> _Given data_:

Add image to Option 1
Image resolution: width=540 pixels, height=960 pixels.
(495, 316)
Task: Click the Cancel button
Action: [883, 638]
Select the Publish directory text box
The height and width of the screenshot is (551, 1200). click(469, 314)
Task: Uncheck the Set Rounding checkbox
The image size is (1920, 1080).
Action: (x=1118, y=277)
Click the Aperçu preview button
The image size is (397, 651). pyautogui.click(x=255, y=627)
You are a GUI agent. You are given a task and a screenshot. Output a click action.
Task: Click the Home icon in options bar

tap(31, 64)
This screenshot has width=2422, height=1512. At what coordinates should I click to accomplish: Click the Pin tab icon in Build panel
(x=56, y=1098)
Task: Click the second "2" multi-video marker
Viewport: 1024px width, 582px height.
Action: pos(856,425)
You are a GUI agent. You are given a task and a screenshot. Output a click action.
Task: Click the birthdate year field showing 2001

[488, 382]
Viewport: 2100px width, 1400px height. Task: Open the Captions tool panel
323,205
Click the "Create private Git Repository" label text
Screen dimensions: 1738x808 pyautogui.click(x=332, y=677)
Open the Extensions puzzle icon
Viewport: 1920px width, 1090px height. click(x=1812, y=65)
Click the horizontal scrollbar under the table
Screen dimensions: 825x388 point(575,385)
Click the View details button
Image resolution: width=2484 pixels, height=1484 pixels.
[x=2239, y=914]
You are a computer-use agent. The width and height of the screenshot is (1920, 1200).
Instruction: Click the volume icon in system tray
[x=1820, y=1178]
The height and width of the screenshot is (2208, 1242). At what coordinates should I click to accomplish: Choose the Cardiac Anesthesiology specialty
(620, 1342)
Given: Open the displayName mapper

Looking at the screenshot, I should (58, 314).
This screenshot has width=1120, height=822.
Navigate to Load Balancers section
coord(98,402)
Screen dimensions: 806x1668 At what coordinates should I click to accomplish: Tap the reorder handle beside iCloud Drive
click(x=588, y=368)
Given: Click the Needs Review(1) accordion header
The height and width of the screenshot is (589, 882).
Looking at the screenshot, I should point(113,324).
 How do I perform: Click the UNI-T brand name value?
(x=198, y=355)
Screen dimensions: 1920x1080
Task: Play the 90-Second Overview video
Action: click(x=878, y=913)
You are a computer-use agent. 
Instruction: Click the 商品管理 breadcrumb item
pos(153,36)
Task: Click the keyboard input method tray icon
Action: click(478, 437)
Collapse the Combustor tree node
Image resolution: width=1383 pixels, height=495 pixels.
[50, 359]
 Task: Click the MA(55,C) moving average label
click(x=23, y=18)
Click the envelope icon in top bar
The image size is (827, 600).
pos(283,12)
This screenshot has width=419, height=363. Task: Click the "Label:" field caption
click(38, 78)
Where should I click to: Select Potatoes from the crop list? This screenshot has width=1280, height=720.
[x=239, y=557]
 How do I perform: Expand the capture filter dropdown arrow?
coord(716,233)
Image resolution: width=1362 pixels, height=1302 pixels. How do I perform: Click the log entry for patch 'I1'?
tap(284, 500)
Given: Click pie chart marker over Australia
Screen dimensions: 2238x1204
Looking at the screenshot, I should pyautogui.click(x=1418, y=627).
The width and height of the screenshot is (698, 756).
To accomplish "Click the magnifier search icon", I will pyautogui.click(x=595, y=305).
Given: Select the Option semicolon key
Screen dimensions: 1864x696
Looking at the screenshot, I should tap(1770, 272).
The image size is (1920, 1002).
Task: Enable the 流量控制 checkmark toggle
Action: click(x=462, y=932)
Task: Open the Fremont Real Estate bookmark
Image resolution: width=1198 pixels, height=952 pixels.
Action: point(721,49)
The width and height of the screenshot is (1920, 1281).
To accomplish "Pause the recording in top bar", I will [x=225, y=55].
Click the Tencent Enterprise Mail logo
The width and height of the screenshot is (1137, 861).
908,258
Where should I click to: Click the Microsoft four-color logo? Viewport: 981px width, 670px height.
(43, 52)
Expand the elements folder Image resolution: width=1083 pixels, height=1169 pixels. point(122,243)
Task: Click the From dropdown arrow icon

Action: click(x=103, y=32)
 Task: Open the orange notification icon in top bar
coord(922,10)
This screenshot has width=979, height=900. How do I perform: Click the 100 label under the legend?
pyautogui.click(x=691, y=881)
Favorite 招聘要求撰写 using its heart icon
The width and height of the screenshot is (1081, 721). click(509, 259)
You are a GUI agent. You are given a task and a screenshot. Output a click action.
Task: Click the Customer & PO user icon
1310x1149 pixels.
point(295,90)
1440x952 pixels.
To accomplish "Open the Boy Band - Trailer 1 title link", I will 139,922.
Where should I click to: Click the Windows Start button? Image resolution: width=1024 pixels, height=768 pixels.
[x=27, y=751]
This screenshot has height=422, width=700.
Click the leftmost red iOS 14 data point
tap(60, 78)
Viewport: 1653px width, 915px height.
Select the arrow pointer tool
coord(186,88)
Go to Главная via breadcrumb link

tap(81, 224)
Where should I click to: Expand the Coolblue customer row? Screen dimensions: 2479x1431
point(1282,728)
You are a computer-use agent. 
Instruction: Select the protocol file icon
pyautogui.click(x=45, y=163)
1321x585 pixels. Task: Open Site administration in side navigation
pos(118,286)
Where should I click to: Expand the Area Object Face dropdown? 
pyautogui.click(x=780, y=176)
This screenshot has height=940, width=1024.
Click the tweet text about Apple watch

> _Goal_: Please extract each line of the data above that contains the word "tray".

> _Final answer_:
Instruction: Click the volume icon in system tray
Task: Click the keyboard input method tray icon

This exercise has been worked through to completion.